Le Red Star Line Museum à Anvers propose une reconstitution de l’histoire des migrations humaines de l’Europe vers les États-Unis à la fin du XIXe et au XXe siècle. Des histoires d’hommes et de femmes ayant fui la guerre, la misère ou voulant rejoindre une famille. Autant de raisons qui résonnent avec celles des migrants qui affluent vers l’Europe aujourd’hui. Un voyage dans le temps, sur les traces des migrants, pour mieux comprendre le présent.
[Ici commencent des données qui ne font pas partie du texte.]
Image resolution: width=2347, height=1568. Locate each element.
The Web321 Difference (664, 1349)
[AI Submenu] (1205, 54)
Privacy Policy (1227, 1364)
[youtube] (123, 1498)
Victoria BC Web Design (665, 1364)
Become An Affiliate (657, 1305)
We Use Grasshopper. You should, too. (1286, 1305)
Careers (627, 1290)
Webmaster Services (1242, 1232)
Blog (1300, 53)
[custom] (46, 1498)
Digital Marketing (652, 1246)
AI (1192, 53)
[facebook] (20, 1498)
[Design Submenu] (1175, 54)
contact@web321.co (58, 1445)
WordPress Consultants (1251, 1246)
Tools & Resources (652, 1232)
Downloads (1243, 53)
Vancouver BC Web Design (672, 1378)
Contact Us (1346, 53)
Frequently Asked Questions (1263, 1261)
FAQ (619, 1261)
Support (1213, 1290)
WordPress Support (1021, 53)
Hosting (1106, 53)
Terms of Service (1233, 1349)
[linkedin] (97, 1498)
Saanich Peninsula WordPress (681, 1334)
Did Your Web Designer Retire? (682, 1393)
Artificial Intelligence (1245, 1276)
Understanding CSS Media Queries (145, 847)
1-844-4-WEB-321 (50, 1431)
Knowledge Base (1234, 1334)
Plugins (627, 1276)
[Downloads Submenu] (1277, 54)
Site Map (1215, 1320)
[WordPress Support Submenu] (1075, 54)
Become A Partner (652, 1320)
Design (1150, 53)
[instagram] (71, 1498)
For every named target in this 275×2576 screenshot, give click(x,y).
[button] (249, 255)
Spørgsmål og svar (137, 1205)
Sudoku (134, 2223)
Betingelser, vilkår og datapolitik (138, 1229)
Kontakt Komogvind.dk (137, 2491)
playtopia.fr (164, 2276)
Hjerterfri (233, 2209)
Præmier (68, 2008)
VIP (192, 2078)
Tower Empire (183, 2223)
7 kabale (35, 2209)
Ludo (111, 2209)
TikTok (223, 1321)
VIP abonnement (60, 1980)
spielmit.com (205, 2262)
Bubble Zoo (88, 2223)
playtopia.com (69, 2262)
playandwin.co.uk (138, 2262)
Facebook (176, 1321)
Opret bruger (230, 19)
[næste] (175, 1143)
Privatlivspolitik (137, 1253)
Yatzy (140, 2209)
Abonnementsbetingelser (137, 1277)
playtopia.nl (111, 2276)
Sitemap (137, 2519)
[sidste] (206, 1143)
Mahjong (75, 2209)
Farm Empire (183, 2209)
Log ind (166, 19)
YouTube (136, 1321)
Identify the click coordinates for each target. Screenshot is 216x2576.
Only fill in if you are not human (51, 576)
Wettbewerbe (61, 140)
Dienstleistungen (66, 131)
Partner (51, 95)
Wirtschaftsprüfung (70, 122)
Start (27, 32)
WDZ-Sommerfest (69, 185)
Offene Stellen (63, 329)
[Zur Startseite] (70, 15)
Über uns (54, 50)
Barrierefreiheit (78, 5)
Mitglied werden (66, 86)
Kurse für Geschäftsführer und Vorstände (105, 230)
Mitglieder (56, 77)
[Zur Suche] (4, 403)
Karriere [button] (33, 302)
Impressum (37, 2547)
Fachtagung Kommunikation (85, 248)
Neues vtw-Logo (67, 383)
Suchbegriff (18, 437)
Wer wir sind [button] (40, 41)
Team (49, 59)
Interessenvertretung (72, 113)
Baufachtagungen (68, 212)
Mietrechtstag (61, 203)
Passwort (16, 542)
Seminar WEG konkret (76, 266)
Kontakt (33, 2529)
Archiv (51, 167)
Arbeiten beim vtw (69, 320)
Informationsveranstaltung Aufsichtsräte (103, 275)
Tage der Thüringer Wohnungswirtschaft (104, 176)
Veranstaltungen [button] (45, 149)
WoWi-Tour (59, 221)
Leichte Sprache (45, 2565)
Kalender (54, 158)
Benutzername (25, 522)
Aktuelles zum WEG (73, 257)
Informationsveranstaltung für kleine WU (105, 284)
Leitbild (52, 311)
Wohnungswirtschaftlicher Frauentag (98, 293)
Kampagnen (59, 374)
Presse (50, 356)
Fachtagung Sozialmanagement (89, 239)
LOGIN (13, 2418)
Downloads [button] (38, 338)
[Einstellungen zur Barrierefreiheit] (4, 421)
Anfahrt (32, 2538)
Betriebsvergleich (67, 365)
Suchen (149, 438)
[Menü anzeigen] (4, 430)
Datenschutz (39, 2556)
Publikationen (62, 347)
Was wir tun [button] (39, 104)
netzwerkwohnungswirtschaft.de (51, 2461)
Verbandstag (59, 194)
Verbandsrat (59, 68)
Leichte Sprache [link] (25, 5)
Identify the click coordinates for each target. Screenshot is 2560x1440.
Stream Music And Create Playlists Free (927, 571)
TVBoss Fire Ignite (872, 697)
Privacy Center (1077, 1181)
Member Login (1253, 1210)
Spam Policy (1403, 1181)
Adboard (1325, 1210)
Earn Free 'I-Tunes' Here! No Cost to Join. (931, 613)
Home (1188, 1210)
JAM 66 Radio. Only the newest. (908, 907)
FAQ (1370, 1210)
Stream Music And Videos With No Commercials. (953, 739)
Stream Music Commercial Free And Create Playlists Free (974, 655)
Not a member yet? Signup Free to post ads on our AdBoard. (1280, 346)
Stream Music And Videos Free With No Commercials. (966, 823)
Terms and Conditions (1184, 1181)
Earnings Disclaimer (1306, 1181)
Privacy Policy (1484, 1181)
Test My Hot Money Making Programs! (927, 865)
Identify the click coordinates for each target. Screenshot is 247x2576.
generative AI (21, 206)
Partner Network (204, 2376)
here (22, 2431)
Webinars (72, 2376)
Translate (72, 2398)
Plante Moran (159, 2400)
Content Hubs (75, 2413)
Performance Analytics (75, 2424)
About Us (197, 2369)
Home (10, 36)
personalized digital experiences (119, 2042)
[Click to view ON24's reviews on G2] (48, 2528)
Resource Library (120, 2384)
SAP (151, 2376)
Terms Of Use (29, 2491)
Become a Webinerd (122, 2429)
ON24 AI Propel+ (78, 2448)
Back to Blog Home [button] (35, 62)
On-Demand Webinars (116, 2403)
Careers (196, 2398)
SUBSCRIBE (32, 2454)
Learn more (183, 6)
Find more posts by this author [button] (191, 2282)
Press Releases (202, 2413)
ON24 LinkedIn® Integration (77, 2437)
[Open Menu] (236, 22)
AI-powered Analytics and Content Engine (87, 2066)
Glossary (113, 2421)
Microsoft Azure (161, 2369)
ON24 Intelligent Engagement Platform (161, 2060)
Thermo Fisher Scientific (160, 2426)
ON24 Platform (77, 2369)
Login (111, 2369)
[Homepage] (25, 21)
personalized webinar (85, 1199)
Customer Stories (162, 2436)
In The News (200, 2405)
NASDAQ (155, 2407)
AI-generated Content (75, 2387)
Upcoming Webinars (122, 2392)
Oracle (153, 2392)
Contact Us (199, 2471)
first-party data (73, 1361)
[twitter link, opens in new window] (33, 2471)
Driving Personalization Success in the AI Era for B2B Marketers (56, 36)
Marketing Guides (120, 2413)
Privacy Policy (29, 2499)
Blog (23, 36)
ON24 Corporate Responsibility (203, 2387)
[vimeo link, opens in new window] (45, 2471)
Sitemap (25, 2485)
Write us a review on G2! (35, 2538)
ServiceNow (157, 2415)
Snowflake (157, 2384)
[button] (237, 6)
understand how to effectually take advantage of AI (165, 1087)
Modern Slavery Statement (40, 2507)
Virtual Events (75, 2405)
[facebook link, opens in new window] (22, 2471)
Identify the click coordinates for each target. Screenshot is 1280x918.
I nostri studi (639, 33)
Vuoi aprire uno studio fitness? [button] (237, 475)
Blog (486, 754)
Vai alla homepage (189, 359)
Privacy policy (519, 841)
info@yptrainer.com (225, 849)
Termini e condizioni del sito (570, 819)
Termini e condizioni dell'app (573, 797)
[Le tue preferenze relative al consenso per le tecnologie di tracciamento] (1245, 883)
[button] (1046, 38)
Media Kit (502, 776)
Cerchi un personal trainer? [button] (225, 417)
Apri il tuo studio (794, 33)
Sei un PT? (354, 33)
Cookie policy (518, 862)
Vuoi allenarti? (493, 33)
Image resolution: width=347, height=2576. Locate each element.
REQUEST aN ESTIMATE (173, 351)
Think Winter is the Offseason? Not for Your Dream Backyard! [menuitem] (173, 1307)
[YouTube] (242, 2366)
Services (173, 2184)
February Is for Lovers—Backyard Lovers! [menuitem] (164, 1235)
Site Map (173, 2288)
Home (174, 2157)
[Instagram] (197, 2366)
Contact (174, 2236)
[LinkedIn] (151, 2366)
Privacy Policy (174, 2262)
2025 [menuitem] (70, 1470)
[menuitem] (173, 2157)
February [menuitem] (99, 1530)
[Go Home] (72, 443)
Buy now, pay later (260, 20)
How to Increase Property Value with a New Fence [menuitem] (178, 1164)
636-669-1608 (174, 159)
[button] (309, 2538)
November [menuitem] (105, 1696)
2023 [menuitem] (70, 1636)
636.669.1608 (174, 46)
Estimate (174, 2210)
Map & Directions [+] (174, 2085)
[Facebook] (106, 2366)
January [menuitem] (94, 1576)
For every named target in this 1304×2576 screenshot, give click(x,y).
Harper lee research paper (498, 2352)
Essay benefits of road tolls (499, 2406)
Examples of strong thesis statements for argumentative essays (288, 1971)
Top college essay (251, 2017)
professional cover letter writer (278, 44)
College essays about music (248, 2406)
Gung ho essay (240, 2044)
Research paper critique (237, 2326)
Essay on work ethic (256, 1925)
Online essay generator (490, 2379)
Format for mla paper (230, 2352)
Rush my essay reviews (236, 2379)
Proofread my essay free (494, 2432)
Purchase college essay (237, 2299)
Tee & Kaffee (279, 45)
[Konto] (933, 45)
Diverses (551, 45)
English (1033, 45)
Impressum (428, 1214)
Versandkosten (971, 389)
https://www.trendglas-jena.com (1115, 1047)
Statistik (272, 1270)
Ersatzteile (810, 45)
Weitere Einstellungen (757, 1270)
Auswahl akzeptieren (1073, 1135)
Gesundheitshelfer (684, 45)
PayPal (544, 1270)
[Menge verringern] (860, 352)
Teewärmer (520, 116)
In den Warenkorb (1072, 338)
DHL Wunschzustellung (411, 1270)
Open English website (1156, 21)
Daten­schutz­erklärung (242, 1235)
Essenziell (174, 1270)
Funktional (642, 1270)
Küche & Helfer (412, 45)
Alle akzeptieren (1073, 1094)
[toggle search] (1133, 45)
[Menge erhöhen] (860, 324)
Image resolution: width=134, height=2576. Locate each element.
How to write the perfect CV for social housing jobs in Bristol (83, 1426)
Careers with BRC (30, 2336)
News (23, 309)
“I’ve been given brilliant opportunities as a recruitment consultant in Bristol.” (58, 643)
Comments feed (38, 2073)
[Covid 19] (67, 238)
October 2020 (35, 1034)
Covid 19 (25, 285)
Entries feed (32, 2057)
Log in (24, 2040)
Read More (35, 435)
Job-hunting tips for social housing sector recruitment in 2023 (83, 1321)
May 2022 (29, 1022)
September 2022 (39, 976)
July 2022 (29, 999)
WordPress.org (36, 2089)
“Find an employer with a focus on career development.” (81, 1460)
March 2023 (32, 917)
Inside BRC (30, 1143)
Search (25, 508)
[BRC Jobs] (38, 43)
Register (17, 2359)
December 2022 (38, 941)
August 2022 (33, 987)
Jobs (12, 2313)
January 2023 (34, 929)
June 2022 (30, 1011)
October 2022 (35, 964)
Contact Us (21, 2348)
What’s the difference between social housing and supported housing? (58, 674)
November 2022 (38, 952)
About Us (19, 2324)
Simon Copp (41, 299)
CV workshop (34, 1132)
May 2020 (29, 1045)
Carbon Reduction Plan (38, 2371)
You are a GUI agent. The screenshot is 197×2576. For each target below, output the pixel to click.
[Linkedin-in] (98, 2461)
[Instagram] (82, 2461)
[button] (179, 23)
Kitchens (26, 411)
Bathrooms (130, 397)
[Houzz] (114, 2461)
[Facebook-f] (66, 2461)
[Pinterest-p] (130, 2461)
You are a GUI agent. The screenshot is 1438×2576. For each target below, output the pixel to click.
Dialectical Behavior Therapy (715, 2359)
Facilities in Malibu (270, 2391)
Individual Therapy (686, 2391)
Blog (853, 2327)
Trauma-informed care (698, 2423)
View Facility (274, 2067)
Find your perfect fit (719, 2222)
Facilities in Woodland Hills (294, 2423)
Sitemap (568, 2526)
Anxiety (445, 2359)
L’histoire nous apprend que l’homme a depuis tout temps traversé les continents à la recherche d’un lieu prospère. Le Red Star Line Museum, le musée de l’ancienne compagnie maritime à Anvers, reprend l’un des épisodes historiques de la migration humaine. À la fin du XIXe jusqu’au XXe siècle, des millions d’Européens quittent le vieux continent vers un avenir meilleur, dans le Nouveau Monde. C’est ce que l’histoire appelle communément le «rêve américain». «L’un des objectifs de la création du Red Star Line Museum consiste à comprendre l’histoire des migrants d’autrefois et des migrations humaines au sens large afin de poser une réflexion sur le contexte des migrations d’aujourd’hui», nous confie Bram Beelaert, historien et curateur du musée.
Dans la peau d’un migrant européen… au XIXe siècle
Nous sommes à la fin du XIXe siècle. La Red Star Line, filiale d’une compagnie maritime belgo-américaine est alors créée afin de transporter des marchandises et des passagers de l’Europe vers les États-Unis. La majorité d’entre eux sont des passagers de troisième classe qui doivent subir un examen médical strict et administratif dans les hangars de la compagnie. Durant 60 ans, ce lieu emblématique servant de transit vers les États-Unis fait passer 2 millions d’Européens, principalement d’Allemagne et d’Europe de l’Est. En 1934, c’est la chute des activités de la Red Star Line telle qu’elle est connue.
Depuis septembre 2013, les hangars de la Red Star Line se sont transformés en musée. Les récits, les témoignages audio, les photos, les listes de noms et lettres jaunies font office de supports pour marcher sur les traces des émigrants. De la traversée de l’Europe en train à l’arrivée à Ellis Island, une petite île à quelques kilomètres de New York, l’immersion est totale. Une fois le candidat à l’exil autorisé à quitter Anvers, il peut embarquer sur le paquebot où une traversée de deux semaines l’attend en soute. Le voyage est aussi rude pour les passagers de troisième classe qu’il est confortable pour les voyageurs de la classe aisée de l’époque. Les inégalités sociales ne sont de fait pas épargnées à bord.
Autant de visages que d’histoires
Les récits des migrants constituent le pivot du musée. «Nous avons repris des histoires et témoignages de personnes ayant migré et représentatives par chapitre de l’histoire de l’homme», précise Bram Beelaert. Parmi les passagers, on retrouve des noms connus comme Albert Einstein qui fuit définitivement l’Europe en 1933 à l’arrivée d’Hitler au pouvoir ou encore le compositeur juif russe Irving Berlin, Israel Isidore Balin de son vrai nom, qui fut l’un des plus grands compositeurs du XXe siècle aux États-Unis avec son célèbre White Christmas. Mais il y a aussi des témoignages de femmes et d’hommes qui racontent tantôt une fin de migration heureuse tantôt un triste destin. Et là encore, le visiteur peut s’identifier en retrouvant des similitudes avec l’histoire d’un proche ou sa propre histoire, car les raisons qui poussent les personnes à partir sont innombrables.
Du passé à aujourd’hui
Penser aux émigrants et immigrés du passé, apprendre leur histoire et comprendre ce qu’ils ont traversé nous amène à penser aux émigrants et immigrés d’aujourd’hui. Leurs visages ne sont pas connus, leurs histoires ne sont pas encore écrites sur papier. Parmi ces enfants, on ne connaît pas encore les futurs Albert Einstein ou les Irving Berlin. Peut-être n’auront-ils jamais l’occasion de le devenir devant les portes fermées de l’Europe. Le «rêve européen» n’est pas, n’est plus. Mais il est une autre chose que l’histoire nous enseigne, selon Bram Beelaert: «La migration humaine existe depuis tout temps et existera toujours. C’est un fait qu’on ne peut nier et qu’il faut accepter.» Outre les arguments économiques ou démographiques, le Red Star Line Museum souligne la nécessité de se tourner vers des arguments objectifs et historiques afin de se centrer sur l’enjeu humain avant tout.